34 more repatriated OFWs arriving from Syria

Department of Foreign Affairs spokesman Raul Hernandez. CATHY MIRANDA/INQUIRER.net

MANILA, Philippines—The Department of Foreign Affairs (DFA) on Tuesday said that about 34 overseas Filipino Workers (OFWs) were to arrive in the country as repatriation efforts intensified amid the worsening tensions in strife-torn Syria.

Raul Hernandez, DFA spokesman, said that the latest group of repatriates would bring the total number of OFWs repatriated from Syria to more than 1,850.

Hernandez added that with repatriation numbers closing to 2,000, there would be about 6,000 to 7,000 OFWs left in the area.

Earlier Foreign Undersecretary Rafael Seguis left for Syria on Sunday to request the government there to simplify exit requirements for Filipino workers trying to escape the escalating violence in the country and facilitate their repatriation to the Philippines.

The report said Seguis and six members of the government’s Rapid Response Team—composed of officers from the DFA, Department of Labor and Employment, and Department of the Interior and Local Government—were deployed to Syria on orders of Foreign Affairs Secretary del Rosario to assist the Philippine Embassy in Damascus in its repatriation efforts.

Hernandez said that if the negotiations for the easing of exit requirements for the OFWs would be successful, it would lead to more frequent and larger number of repatriations from Syria.

“We will do whatever it takes.
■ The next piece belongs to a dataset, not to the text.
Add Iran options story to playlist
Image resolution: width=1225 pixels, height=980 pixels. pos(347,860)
Those are the words of the Foreign Affairs Secretary. We will repatriate everyone and we will use all the resources that we can get to take our people out of harm’s way,” Hernandez said.
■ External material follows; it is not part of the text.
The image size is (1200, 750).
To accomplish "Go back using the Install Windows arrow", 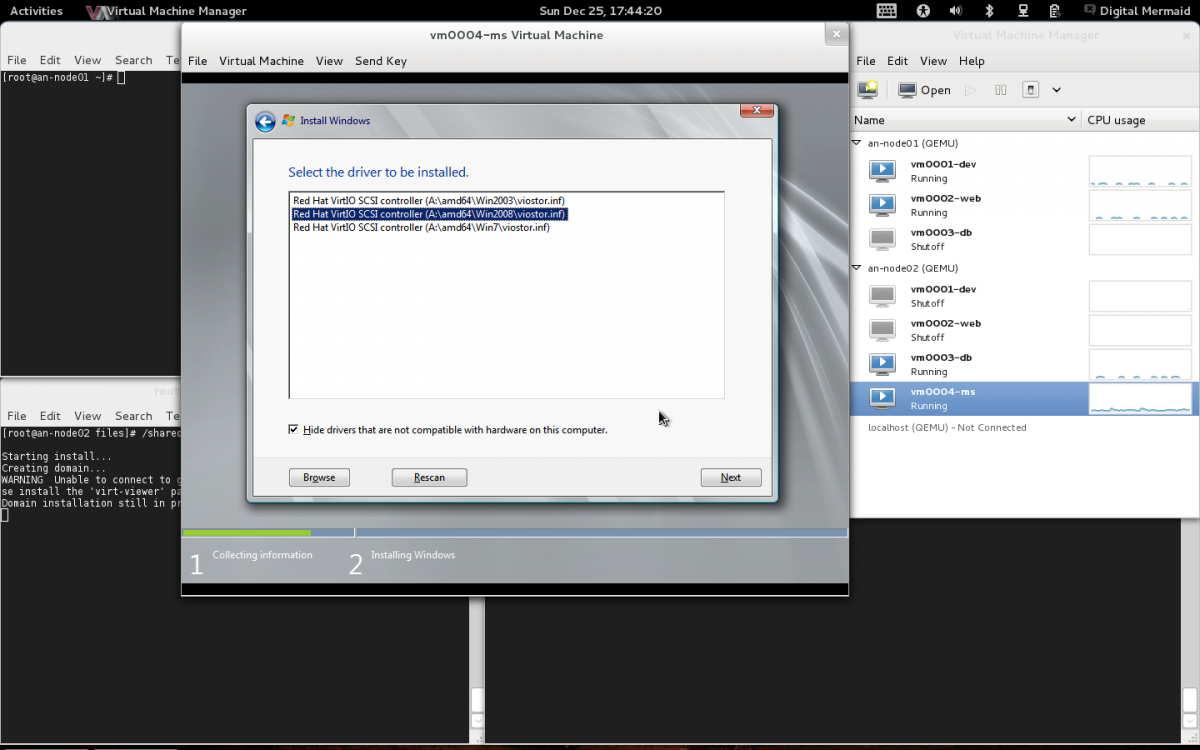I will [265, 121].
Earlier, Hernandez had told reporters that Arab employers were charging OFWs trying to flee Syria up to $10,000. He also said that another challenge was the continued deployment of OFWs to Syria by illegal labor recruiters despite the escalating tensions there.

Syria has been under the DFA’s crisis alert level 4, or mandatory evacuation of OFWs, since late last year.